Il «ci farà rivivere» e il «ci ha risuscitato e fatto sedere nei
cieli» ci chiede e ci impegna a seminare in questa situazione così
oscura e nuvolosa tutti gli spazi di cielo possibili: testimoniare che
in Cristo Gesù siamo rinati a vita nuova, che in lui siamo risuscitati,
affrontando la vita - anche quella carica di difficoltà inedite come
quella attuale - da figli della luce e capaci di dare luce con le «opere buone che Dio ha preparato perché in esse camminassimo».

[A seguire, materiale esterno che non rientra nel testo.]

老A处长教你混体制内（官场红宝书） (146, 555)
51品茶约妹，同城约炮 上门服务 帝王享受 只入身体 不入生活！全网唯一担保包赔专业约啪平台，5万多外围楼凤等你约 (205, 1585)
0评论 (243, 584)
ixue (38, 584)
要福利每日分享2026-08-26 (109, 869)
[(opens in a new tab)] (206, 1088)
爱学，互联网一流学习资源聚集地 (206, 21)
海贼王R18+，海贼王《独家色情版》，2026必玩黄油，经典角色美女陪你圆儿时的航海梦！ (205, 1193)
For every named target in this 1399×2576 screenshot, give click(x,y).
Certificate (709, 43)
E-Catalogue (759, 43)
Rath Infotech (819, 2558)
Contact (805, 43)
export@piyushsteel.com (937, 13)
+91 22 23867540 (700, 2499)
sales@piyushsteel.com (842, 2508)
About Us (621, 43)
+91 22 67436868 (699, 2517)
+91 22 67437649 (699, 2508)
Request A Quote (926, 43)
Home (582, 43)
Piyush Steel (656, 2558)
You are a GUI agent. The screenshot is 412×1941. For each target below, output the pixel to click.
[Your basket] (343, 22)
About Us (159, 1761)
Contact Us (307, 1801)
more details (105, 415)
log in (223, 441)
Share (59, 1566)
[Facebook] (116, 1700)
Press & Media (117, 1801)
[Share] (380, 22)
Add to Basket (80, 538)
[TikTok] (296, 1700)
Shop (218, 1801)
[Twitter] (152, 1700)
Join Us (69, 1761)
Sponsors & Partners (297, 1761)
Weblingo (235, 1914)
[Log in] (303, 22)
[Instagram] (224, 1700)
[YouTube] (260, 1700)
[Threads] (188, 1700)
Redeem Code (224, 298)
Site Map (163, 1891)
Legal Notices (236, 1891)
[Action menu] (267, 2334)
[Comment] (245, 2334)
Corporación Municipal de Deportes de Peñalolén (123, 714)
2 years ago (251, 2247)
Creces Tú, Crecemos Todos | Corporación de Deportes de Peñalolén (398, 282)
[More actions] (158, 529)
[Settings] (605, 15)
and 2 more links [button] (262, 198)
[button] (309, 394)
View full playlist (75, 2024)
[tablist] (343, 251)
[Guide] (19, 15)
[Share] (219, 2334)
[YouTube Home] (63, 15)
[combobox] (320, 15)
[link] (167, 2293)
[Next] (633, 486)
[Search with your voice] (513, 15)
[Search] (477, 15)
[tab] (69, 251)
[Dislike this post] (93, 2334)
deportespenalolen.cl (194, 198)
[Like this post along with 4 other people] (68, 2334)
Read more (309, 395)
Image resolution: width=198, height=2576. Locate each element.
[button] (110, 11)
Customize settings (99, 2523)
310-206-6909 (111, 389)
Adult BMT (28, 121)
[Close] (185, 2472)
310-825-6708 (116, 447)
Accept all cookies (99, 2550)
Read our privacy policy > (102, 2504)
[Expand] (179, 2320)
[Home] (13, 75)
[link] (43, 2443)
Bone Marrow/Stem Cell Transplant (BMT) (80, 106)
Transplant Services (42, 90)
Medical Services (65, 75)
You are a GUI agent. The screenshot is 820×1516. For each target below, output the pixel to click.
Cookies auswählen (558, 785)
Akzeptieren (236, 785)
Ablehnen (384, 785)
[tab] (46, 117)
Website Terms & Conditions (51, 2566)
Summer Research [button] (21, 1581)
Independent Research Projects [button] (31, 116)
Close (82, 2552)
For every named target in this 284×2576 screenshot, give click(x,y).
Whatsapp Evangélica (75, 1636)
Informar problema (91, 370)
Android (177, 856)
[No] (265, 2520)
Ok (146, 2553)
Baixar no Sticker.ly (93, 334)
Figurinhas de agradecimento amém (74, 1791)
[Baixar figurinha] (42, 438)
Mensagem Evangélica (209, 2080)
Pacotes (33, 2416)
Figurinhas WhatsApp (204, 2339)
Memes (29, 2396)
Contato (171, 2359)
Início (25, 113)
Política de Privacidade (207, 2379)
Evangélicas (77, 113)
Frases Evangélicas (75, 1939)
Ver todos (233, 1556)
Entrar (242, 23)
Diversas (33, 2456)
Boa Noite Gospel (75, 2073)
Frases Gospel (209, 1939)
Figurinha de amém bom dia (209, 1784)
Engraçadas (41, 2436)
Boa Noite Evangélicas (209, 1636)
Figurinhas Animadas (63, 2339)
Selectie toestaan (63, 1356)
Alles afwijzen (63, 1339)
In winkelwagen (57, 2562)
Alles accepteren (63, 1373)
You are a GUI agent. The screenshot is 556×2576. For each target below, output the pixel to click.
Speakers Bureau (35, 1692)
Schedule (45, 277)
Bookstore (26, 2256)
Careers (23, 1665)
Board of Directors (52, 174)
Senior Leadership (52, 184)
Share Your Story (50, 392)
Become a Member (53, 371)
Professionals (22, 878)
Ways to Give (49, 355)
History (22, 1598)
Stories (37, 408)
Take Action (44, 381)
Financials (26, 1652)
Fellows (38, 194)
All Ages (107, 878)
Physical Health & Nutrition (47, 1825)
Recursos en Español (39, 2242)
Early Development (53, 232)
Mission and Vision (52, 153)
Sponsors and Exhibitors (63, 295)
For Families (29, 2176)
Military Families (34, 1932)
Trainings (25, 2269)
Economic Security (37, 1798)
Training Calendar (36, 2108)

L'impegno è troppo pesante per le nostre spalle? Lo sarebbe se non ci
fosse accanto il Signore, anche quando non lo sentiamo o addirittura
dubitiamo che si interessi di noi. La prima lettura di questa domenica,
ci offre un esempio straordinario di come il Signore ci stia sempre
vicino, anche se, secondo il suo stile, in modo imprevedibile e
straordinario. Quando l'esilio in Babilonia ormai sembra irreversibile, un re pagano si sente comandato a rimandare i Giudei a Gerusalemme
e con parole profetiche ordina: «Il Signore, Dio del cielo, mi ha
concesso tutti i regni della terra. Egli mi ha incaricato di costruirgli
un tempio a Gerusalemme, che è in Giuda. Chiunque di voi appartiene al
suo popolo, il Signore, suo Dio, sia con lui e salga!».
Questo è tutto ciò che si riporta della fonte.